Latihan 1: Terjemahkan ke dalam bahasa Inggris kalimat berikut dari teks tentang klithih di Yogyakarta: "Aparat kepolisian menindak tegas aksi kejahatan jalanan di Yogyakarta yang melibatkan pelajar sekolah atau kerap disebut klithih."

Teks yang Diberikan:
+===+

Oknum Alumni Sekolah Provokasi Aksi Kejahatan Jalanan
Aparat kepolisian menindak tegas aksi kejahatan jalanan di Yogyakarta yang melibatkan pelajar sekolah atau kerap disebut klithih. Dari penyelidikan, ada oknum alumni yang turut memprovokasi aksi itu.
Oleh
NINO CITRA ANUGRAHANTO
·3 menit baca
YOGYAKARTA, KOMPAS — Aparat kepolisian terus menindak tegas aksi kejahatan jalanan di Daerah Istimewa Yogyakarta yang melibatkan pelajar sekolah atau kerap disebut klithih. Dari penyelidikan, terdapat oknum alumni yang ikut memprovokasi agar para remaja itu tetap melakukan kejahatan jalanan melalui geng sekolah.

+===+

Catatan Hasil Ekstraksi:
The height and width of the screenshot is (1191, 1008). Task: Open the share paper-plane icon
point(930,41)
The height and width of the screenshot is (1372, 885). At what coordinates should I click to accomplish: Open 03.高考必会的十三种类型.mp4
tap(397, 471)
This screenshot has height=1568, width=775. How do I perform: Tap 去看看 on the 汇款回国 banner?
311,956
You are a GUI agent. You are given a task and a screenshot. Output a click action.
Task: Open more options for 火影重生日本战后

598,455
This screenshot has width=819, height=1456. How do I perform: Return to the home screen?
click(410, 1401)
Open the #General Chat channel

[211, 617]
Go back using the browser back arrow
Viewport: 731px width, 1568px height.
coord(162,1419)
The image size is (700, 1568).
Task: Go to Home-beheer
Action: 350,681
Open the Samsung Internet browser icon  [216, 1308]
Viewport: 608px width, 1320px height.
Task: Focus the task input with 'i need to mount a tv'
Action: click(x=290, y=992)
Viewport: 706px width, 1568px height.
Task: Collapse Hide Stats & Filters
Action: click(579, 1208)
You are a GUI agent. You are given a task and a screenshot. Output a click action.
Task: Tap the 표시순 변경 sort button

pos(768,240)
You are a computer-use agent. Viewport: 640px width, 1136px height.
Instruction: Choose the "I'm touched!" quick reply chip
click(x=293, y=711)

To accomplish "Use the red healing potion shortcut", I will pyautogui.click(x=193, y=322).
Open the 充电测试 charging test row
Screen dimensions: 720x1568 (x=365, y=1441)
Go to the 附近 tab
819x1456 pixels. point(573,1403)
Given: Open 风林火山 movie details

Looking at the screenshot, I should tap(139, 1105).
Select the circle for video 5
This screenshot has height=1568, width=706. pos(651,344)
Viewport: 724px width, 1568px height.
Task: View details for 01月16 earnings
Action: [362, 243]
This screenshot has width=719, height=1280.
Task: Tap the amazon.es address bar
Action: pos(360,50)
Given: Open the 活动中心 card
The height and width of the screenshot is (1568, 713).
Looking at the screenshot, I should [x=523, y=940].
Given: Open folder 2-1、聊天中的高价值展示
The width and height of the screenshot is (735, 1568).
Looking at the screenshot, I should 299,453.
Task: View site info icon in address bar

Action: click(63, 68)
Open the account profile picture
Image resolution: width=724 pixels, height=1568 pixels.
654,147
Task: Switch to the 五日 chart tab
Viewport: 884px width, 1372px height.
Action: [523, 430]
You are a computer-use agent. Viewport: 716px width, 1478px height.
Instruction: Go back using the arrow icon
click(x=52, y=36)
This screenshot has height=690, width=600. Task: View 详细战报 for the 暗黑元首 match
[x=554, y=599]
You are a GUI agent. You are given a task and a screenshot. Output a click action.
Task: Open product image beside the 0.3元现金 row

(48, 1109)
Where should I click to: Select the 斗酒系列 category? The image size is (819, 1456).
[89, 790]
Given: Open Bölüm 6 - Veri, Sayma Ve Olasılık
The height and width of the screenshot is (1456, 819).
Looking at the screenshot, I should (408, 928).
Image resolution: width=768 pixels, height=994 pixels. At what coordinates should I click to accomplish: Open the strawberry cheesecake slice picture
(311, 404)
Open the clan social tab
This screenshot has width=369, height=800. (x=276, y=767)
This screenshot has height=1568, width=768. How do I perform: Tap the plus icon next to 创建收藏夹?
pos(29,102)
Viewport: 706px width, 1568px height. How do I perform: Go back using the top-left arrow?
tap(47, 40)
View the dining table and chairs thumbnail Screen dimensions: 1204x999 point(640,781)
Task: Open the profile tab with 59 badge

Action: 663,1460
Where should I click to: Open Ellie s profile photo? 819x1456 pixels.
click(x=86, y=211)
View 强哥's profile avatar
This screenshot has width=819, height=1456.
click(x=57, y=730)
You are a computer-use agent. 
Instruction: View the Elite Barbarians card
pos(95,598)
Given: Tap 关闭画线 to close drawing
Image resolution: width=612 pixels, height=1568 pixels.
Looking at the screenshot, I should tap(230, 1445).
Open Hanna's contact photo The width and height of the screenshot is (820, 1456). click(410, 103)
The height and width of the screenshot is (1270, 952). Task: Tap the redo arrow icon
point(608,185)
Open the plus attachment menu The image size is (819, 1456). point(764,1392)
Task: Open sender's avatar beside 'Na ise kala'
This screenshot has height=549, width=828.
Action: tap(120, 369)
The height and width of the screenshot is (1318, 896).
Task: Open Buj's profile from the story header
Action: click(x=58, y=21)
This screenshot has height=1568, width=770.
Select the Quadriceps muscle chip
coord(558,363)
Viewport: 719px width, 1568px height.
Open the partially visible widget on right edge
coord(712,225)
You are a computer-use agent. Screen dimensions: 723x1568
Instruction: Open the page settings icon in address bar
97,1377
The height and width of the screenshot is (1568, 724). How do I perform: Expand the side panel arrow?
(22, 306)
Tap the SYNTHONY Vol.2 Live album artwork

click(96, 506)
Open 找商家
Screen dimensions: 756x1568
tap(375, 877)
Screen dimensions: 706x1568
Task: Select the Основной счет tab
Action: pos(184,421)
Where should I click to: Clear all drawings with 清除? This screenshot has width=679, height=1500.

+===+

Latihan 2: Salin kembali baris-baris catatan tanpa perubahan apa pun. Mulailah dari baris yang memuat "The height and width of the screenshot is (1372, 885).", lalu berhenti setelah baris yang memuat "Looking at the screenshot, I should [x=523, y=940].".

Jawaban Akhir 1: Police officers are taking firm action against street crime in Yogyakarta involving school students, often called klithih.

Jawaban Akhir 2:
The height and width of the screenshot is (1372, 885). At what coordinates should I click to accomplish: Open 03.高考必会的十三种类型.mp4
tap(397, 471)
This screenshot has height=1568, width=775. How do I perform: Tap 去看看 on the 汇款回国 banner?
311,956
You are a GUI agent. You are given a task and a screenshot. Output a click action.
Task: Open more options for 火影重生日本战后

598,455
This screenshot has width=819, height=1456. How do I perform: Return to the home screen?
click(410, 1401)
Open the #General Chat channel

[211, 617]
Go back using the browser back arrow
Viewport: 731px width, 1568px height.
coord(162,1419)
The image size is (700, 1568).
Task: Go to Home-beheer
Action: 350,681
Open the Samsung Internet browser icon  [216, 1308]
Viewport: 608px width, 1320px height.
Task: Focus the task input with 'i need to mount a tv'
Action: click(x=290, y=992)
Viewport: 706px width, 1568px height.
Task: Collapse Hide Stats & Filters
Action: click(579, 1208)
You are a GUI agent. You are given a task and a screenshot. Output a click action.
Task: Tap the 표시순 변경 sort button

pos(768,240)
You are a computer-use agent. Viewport: 640px width, 1136px height.
Instruction: Choose the "I'm touched!" quick reply chip
click(x=293, y=711)

To accomplish "Use the red healing potion shortcut", I will pyautogui.click(x=193, y=322).
Open the 充电测试 charging test row
Screen dimensions: 720x1568 (x=365, y=1441)
Go to the 附近 tab
819x1456 pixels. point(573,1403)
Given: Open 风林火山 movie details

Looking at the screenshot, I should tap(139, 1105).
Select the circle for video 5
This screenshot has height=1568, width=706. pos(651,344)
Viewport: 724px width, 1568px height.
Task: View details for 01月16 earnings
Action: [362, 243]
This screenshot has width=719, height=1280.
Task: Tap the amazon.es address bar
Action: pos(360,50)
Given: Open the 活动中心 card
The height and width of the screenshot is (1568, 713).
Looking at the screenshot, I should [x=523, y=940].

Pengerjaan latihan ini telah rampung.